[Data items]
+===+

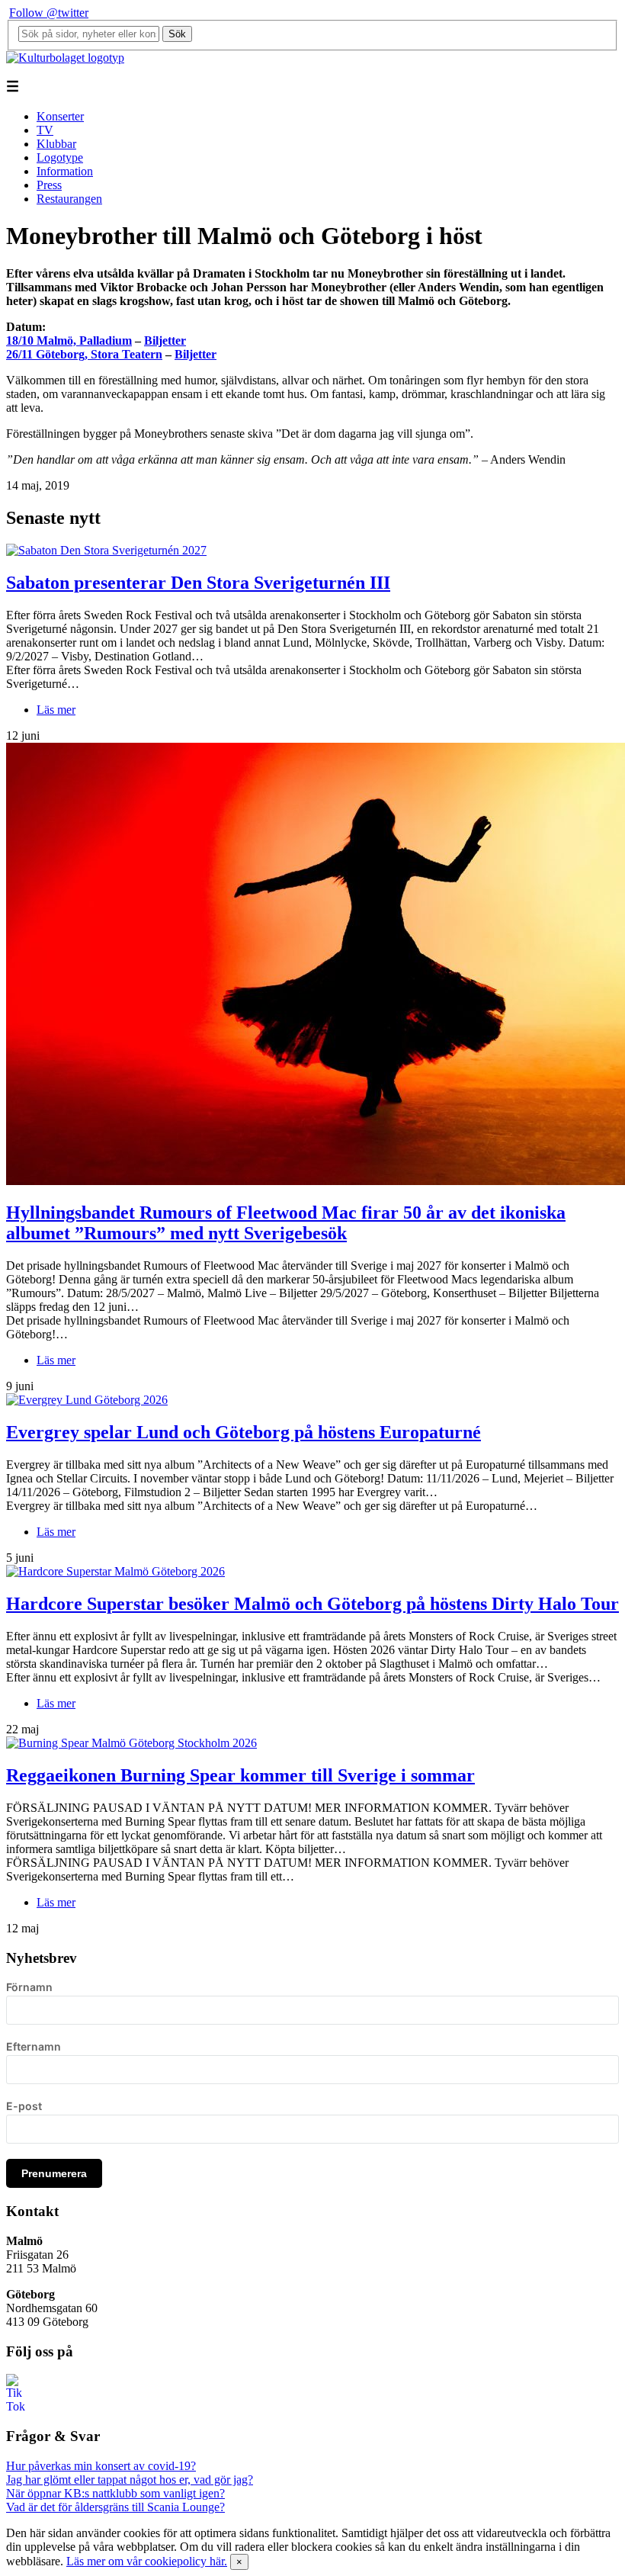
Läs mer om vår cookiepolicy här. (146, 2561)
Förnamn (29, 1986)
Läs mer (56, 709)
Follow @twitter (48, 12)
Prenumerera (54, 2173)
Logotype (60, 157)
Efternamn (33, 2046)
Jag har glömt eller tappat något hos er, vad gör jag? (129, 2479)
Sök (177, 34)
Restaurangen (69, 198)
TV (45, 130)
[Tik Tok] (15, 2406)
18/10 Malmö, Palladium (69, 340)
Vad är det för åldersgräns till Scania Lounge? (115, 2507)
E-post (24, 2105)
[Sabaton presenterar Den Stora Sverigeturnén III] (106, 550)
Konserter (60, 116)
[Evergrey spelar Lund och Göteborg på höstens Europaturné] (87, 1399)
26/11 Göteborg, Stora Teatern (84, 354)
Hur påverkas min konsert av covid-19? (101, 2465)
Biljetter (165, 340)
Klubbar (56, 143)
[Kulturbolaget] (65, 57)
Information (65, 171)
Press (49, 184)
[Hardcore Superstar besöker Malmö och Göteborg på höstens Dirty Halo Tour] (115, 1571)
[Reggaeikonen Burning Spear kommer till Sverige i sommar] (131, 1742)
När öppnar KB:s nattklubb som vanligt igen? (115, 2493)
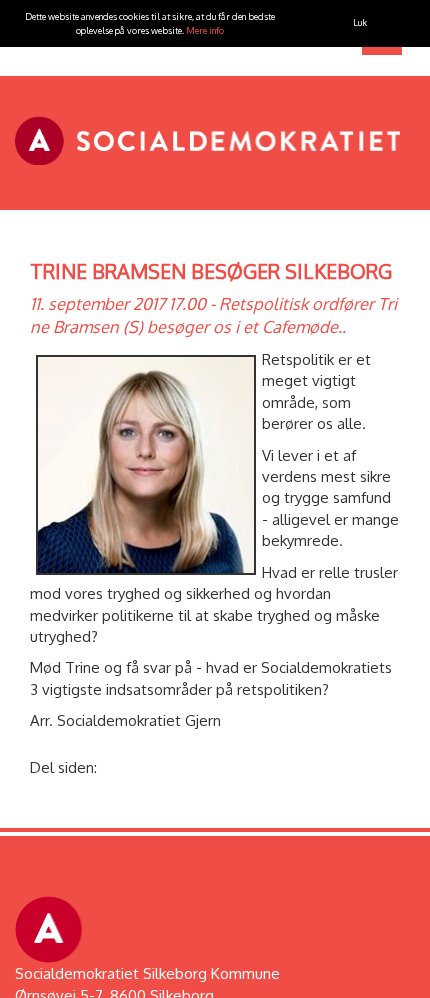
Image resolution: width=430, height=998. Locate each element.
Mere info (205, 30)
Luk (360, 22)
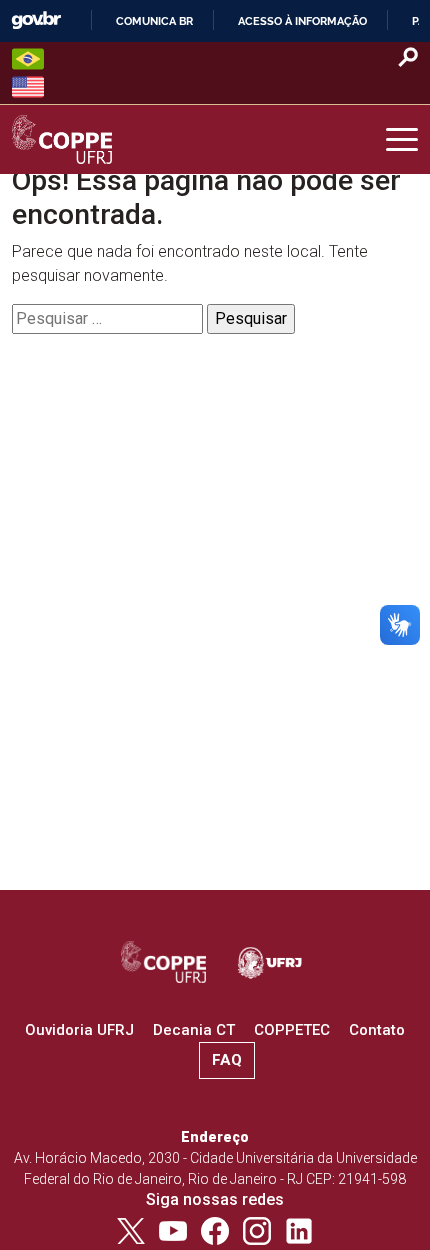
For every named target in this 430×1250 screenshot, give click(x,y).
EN (28, 87)
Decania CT (194, 1030)
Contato (377, 1030)
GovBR (36, 20)
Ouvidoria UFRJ (79, 1030)
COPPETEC (292, 1030)
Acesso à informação (302, 21)
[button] (402, 140)
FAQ (227, 1060)
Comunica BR (154, 21)
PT (28, 59)
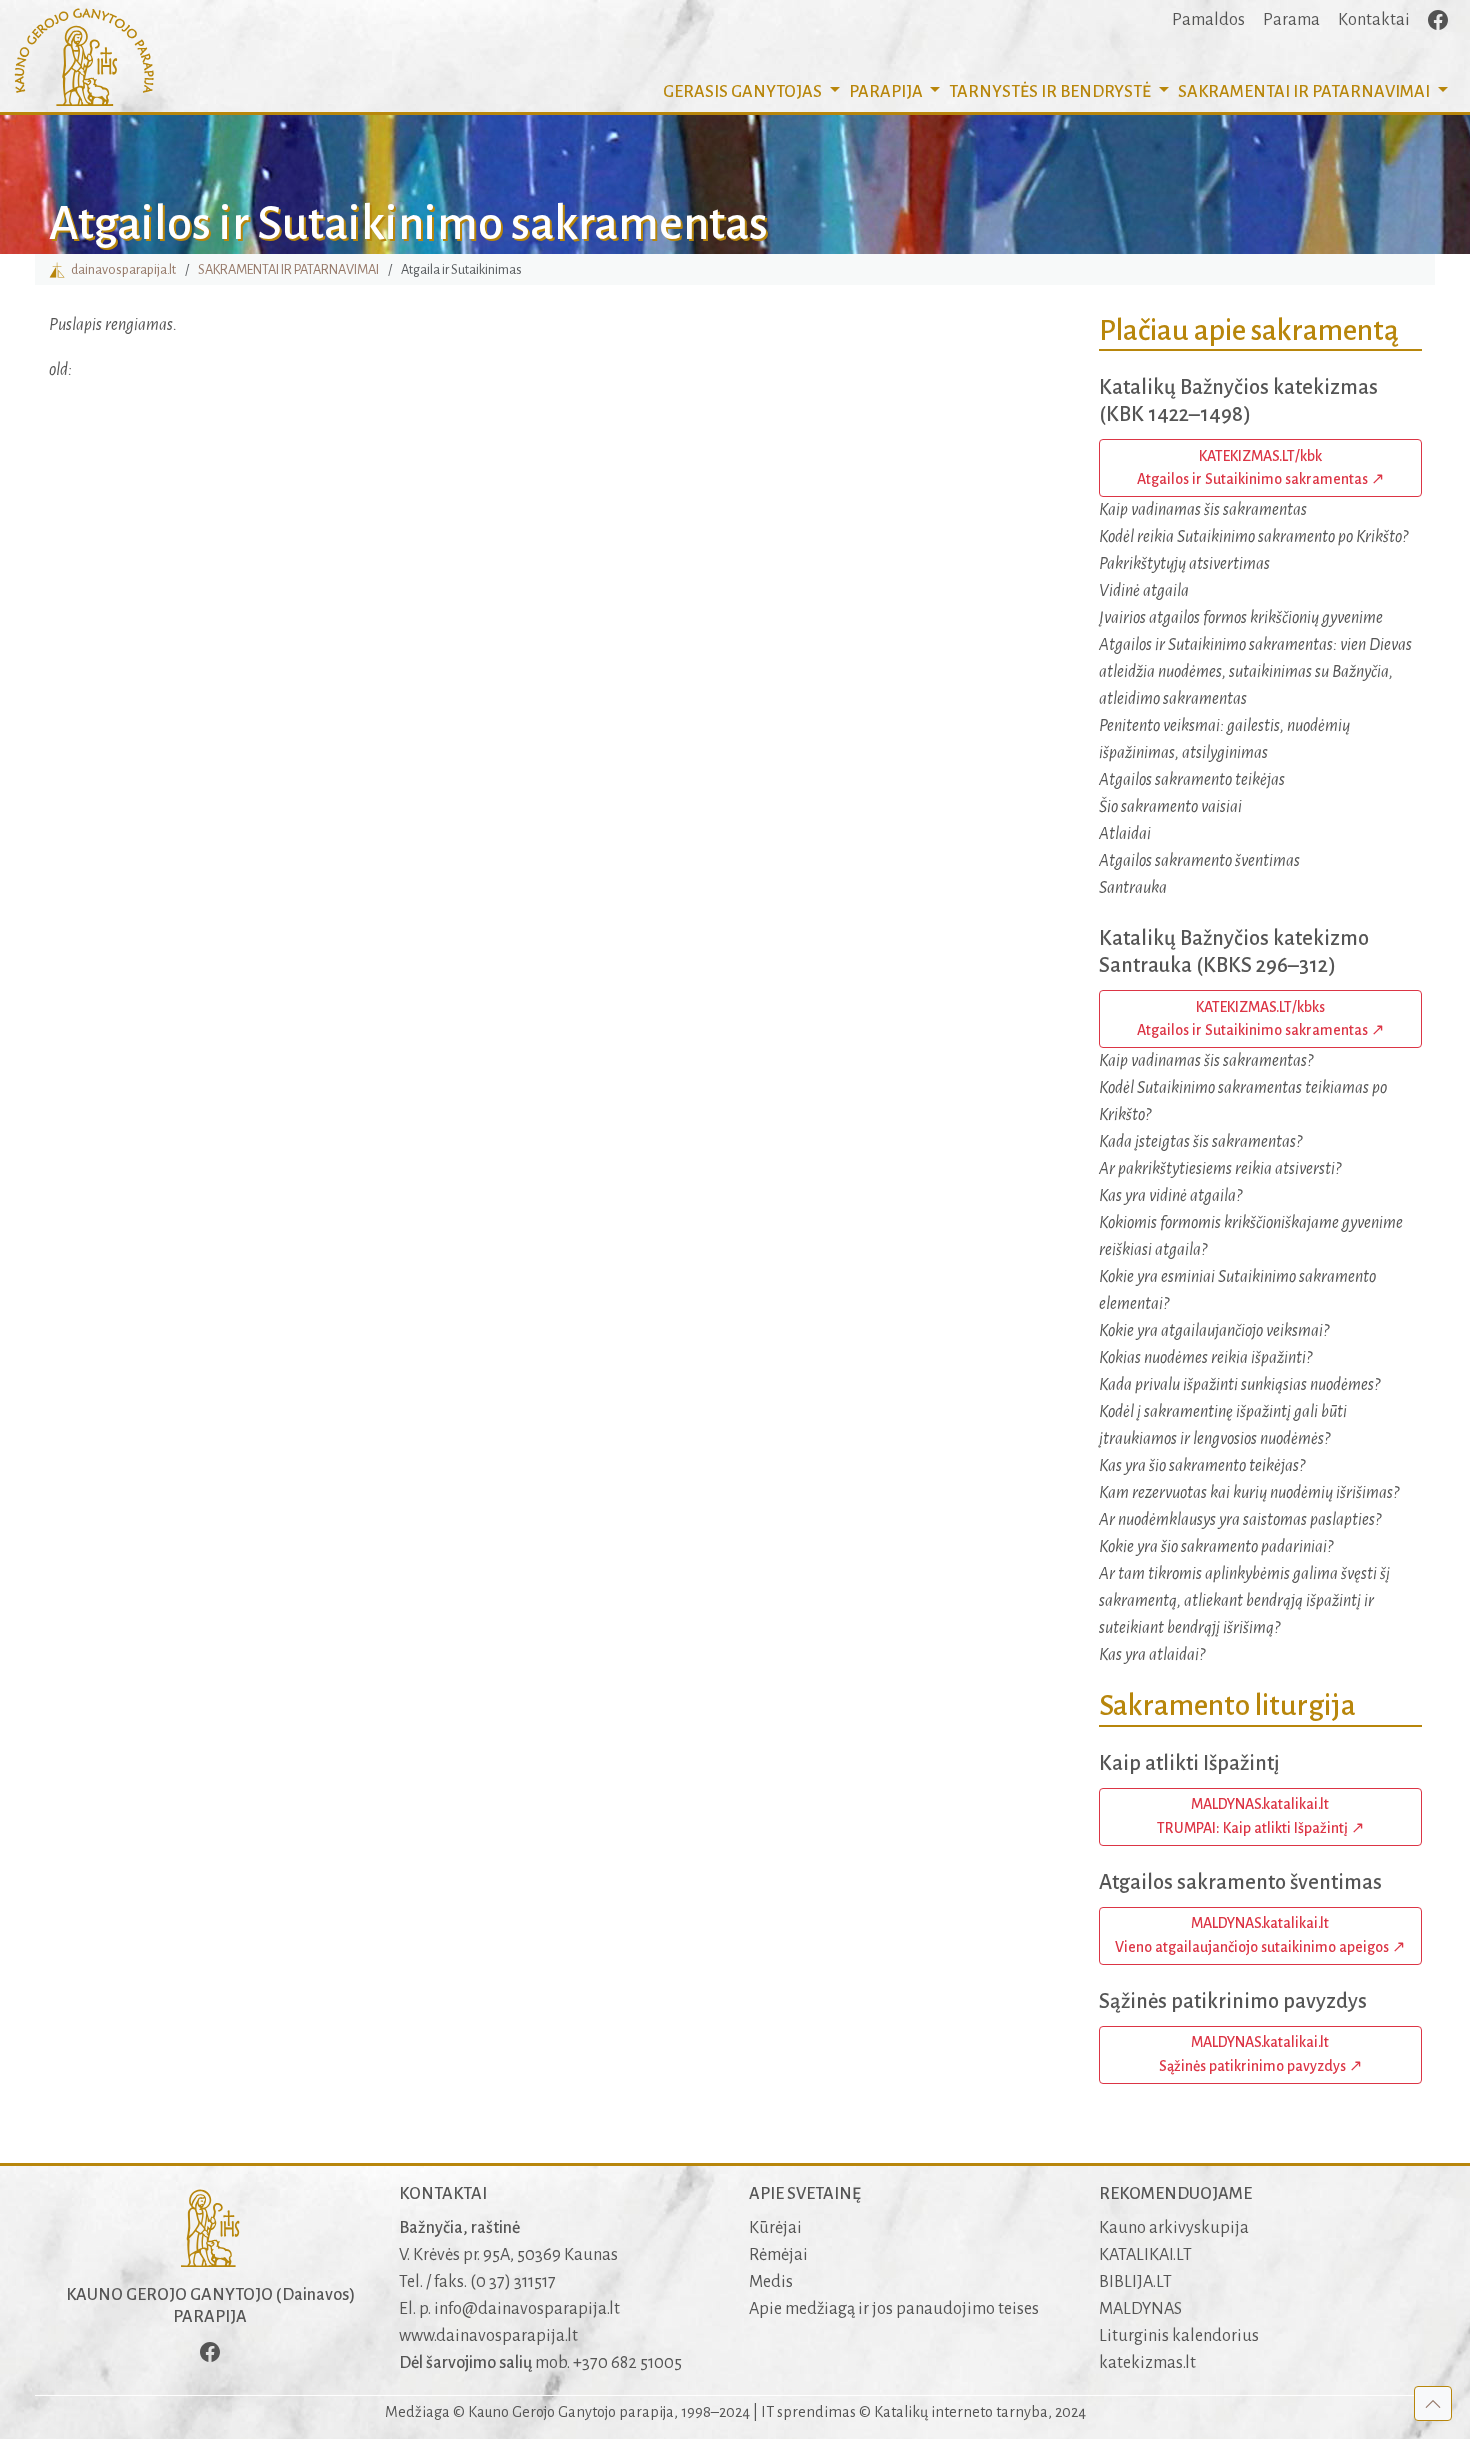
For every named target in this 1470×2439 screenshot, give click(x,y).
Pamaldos (1208, 20)
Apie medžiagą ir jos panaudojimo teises (894, 2309)
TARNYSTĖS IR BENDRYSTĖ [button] (1051, 92)
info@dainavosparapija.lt (527, 2309)
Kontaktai (1374, 20)
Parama (1291, 20)
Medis (771, 2282)
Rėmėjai (778, 2255)
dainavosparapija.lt (121, 269)
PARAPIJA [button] (887, 92)
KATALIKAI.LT (1145, 2255)
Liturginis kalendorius (1179, 2336)
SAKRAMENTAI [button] (1304, 92)
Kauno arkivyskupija (1174, 2228)
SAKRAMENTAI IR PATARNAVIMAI (288, 269)
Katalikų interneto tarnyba (961, 2412)
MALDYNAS (1140, 2309)
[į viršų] (1433, 2403)
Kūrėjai (775, 2228)
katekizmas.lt (1147, 2363)
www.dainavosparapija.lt (488, 2336)
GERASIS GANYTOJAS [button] (744, 92)
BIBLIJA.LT (1135, 2282)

+===+

» What is expected
Tally every line above that has the word "Göteborg", and report the total with no other words.

» Answer section
3